Dark Ruby And Dark Sapphire (2 In 1)

DARK RUBY:
Amid the mists of enchanting Wales,
a beautiful woman made a desperate bargain
that would seal her fate forever . . .

THE LADY
An arranged marriage put Lady Gwynn at the mercy of a baron who had murdered two wives for not bearing him a son. Then a sensual thief and a searing night of passion gave birth to a dangerous deception . . .

THE THIEF
Thirteen years later, Trevin McBain cannot forget Lady Gwynn and their child, who now bears another man’s name. But when a powerful magician warns of terrible danger to their son, Trevin rides forth to save him . . .

THE PASSION
Amid treachery and mortal peril, a lady and a thief would meet once more. As desire re-ignited, their only hope was to trust each other, challenging fate to let them touch, let them love again . . .

DARK SAPPHIRE:
In the dark of Wales, two strangers stoke the fires of a forgotten passion. . .

THE HEIRESS
Accused of a horrific crime, Sheena was forced to flee her home at Castle Ogof, her heart and her mind tormented by what she had seen. With no one to turn to for help, she went aboard the DARK SAPPHIRE as a stowaway, seeking deliverance from the hell that pursued her. . .

THE CAPTAIN
Captain Keegan had no need for the love of a woman, not since watching his father lose everything – including his very life – over love’s folly. Wary of his father’s mistakes, Keegan vowed never to allow his heart’s passion to outweigh his mind’s cold calculations. . .

THE CRAVING
Discovered by the ship’s crew and brought before Captain Keegan, Sheena knew she was done for. No rogue could resist the massive bounty on her head. But she had met this dark captain before – in another time and place – and now she sees the shadowy sapphire that ties them together reflecting in his deep blue eyes. Suddenly a hot desire is reborn and they must run for their lives.

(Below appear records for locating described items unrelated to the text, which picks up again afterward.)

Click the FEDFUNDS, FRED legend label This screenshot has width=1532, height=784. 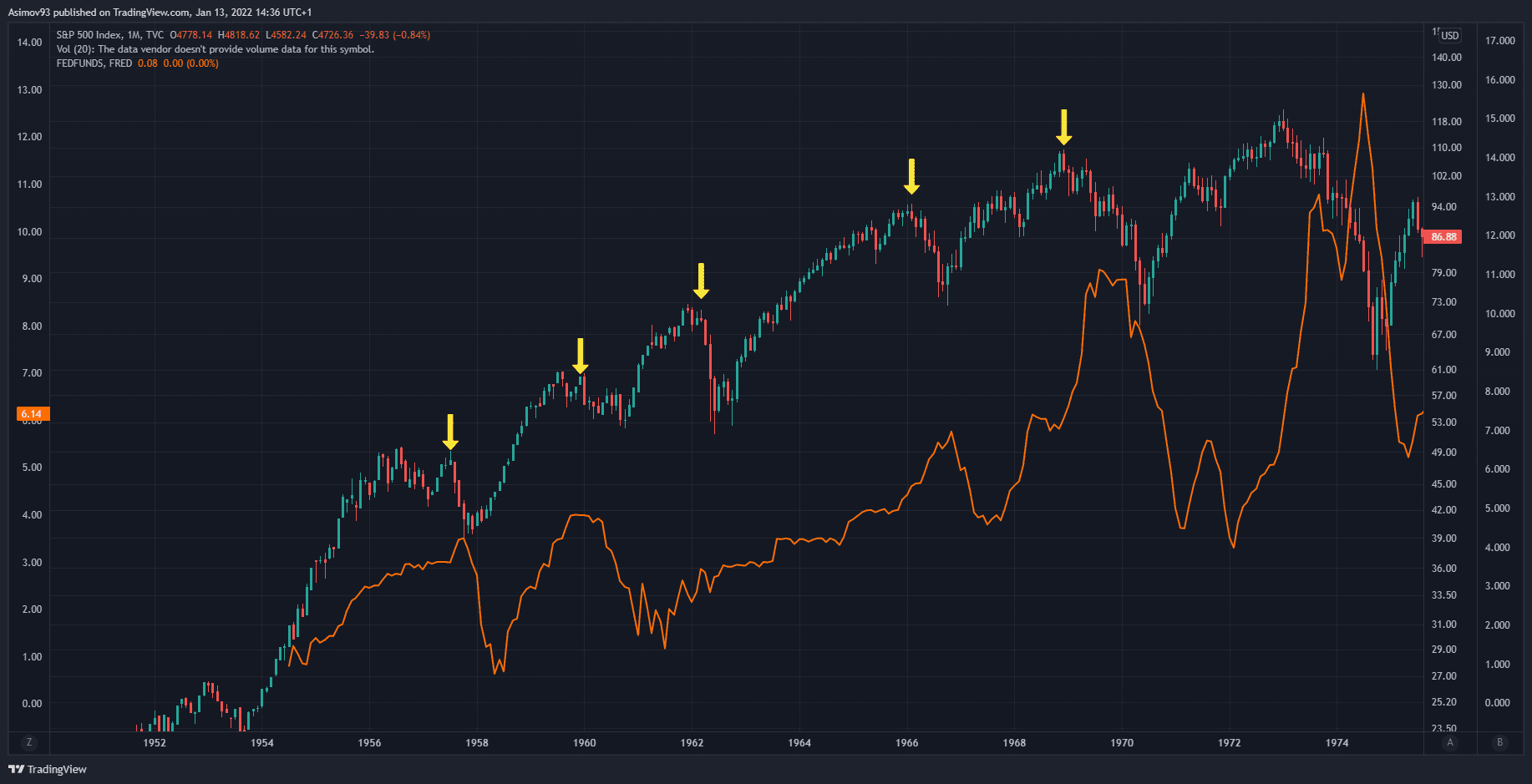click(x=94, y=63)
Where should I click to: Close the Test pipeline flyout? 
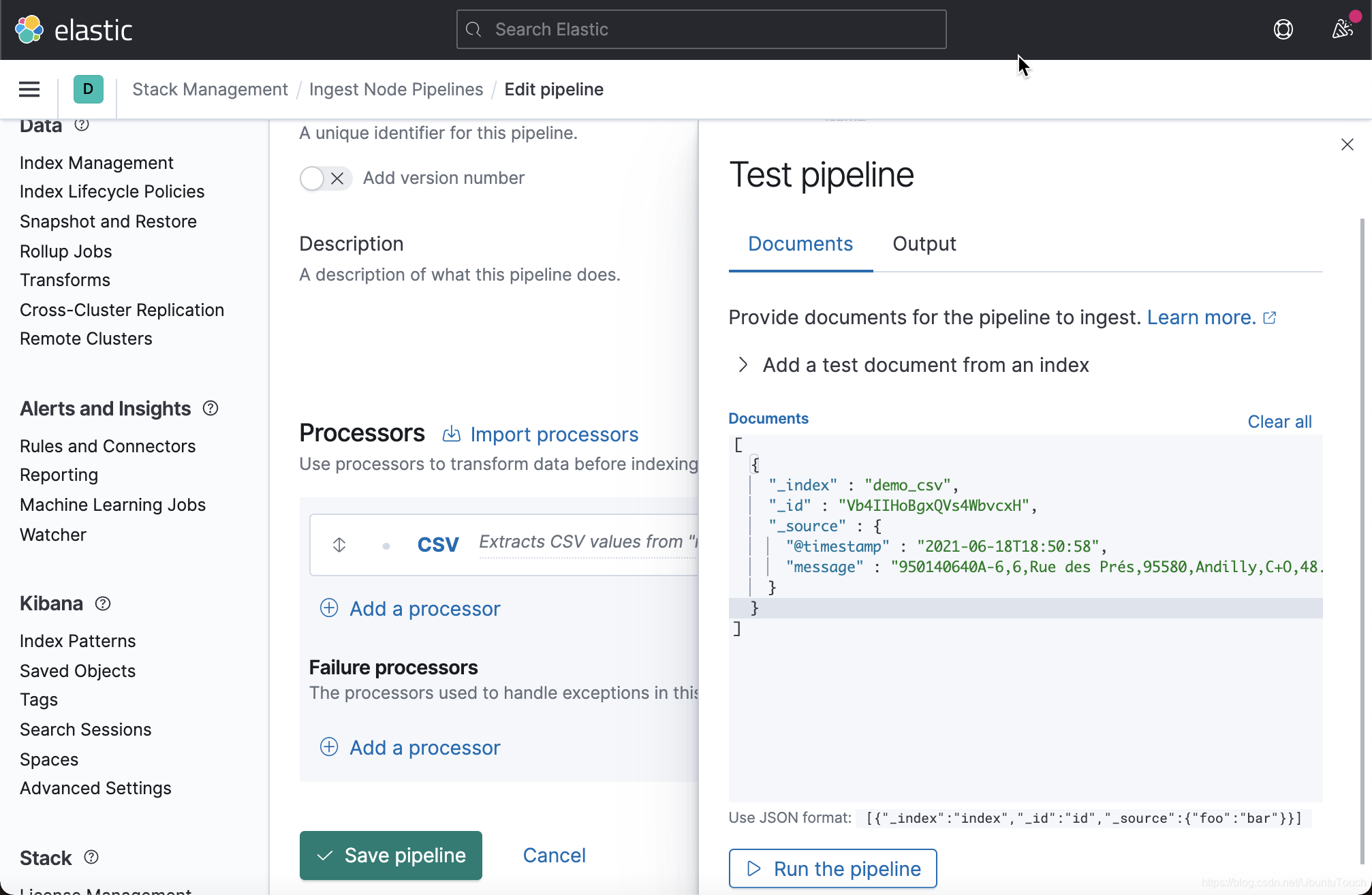1347,144
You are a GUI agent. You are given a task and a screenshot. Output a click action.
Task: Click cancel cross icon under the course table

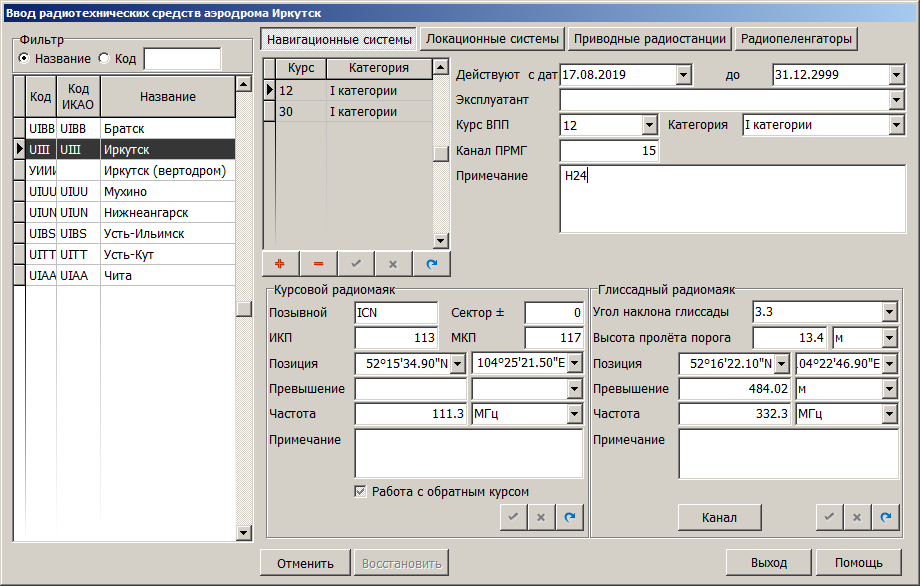pos(394,263)
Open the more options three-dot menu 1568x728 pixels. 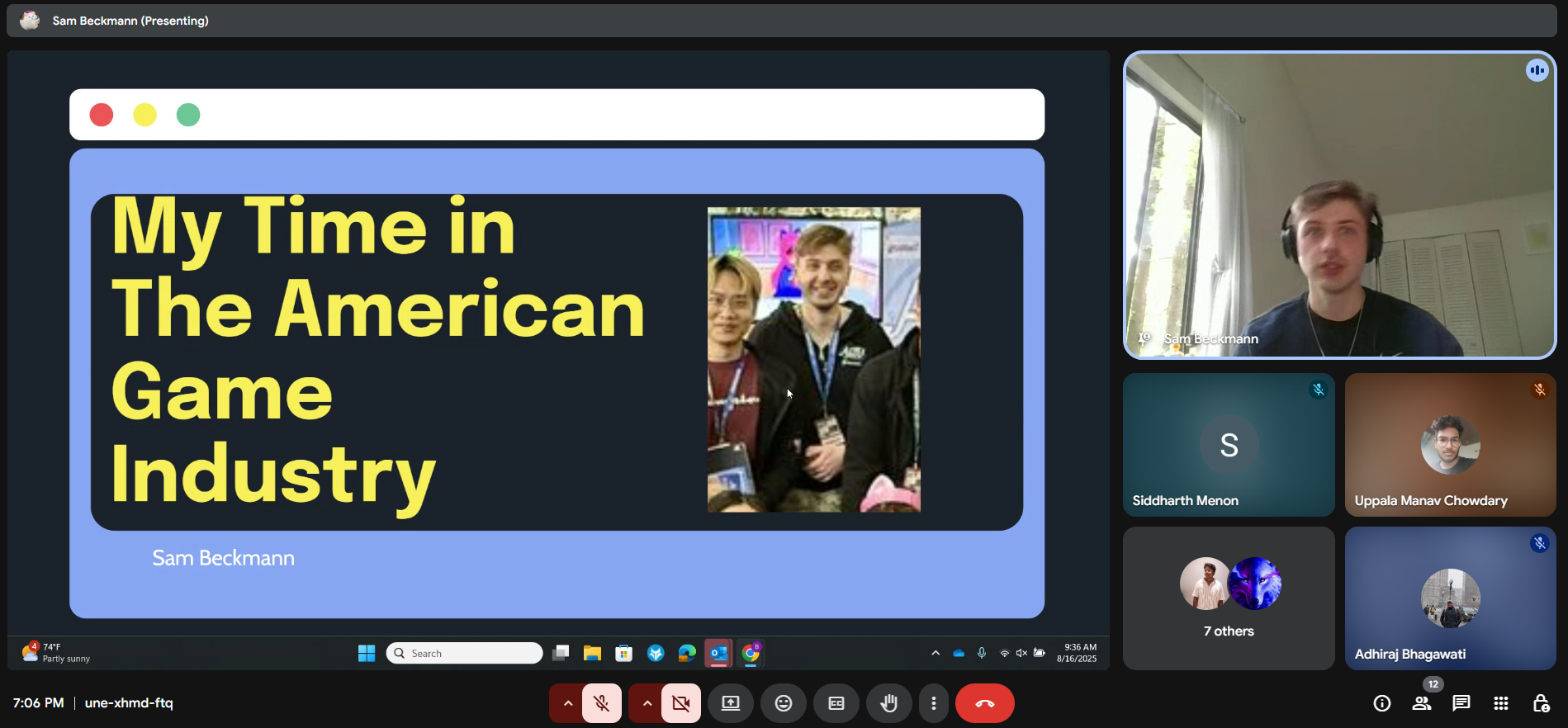934,703
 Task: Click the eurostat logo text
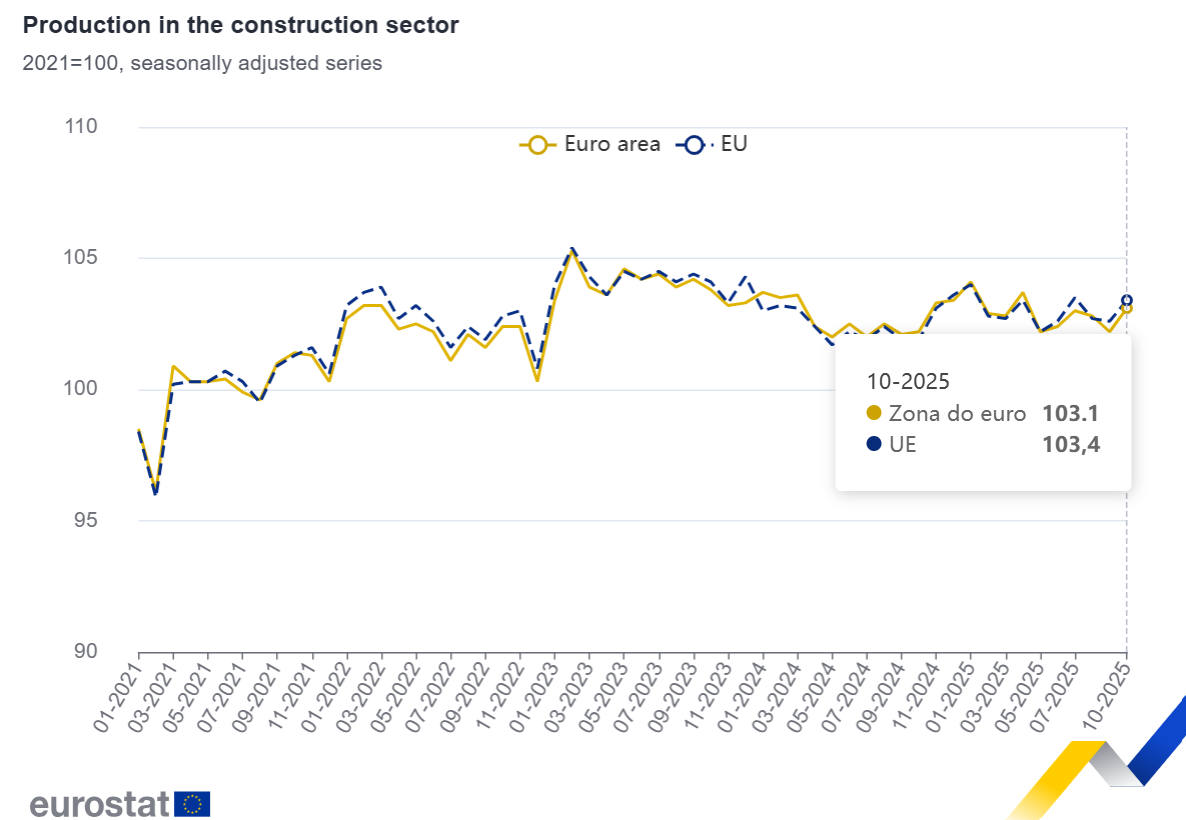tap(99, 803)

This book includes the following novels:
DARK RUBY
DARK SAPPHIRE

Publish Date

November 2011

Prologue

Tower Rhydd, Wales

1271

Glimmering in the dying firelight, the jewels in the ring winked a deep blood red. Beckoning. Seducing. Begging to be taken by trained fingers.

From his hiding spot behind the velvet curtains, Trevin wet his dry lips, rubbed the tips of his fingers together, and tried to quiet his thundering pulse. At fifteen he was a thief and a good one, an orphaned waif who stole to survive. Never had he attempted to snatch anything so valuable as the ring left carelessly on the window ledge. But he was desperate and the jewels and gold would fetch a good price, mayhap enough to buy a decent horse since his efforts at stealing one had gone awry. Painful welts on his back, the result of the farmer lashing him with a whip, still cut into his skin and burned like the very fires of hell to remind him that he’d failed.

But not this time.

Now he would have the means to escape Rhydd and his sins forever.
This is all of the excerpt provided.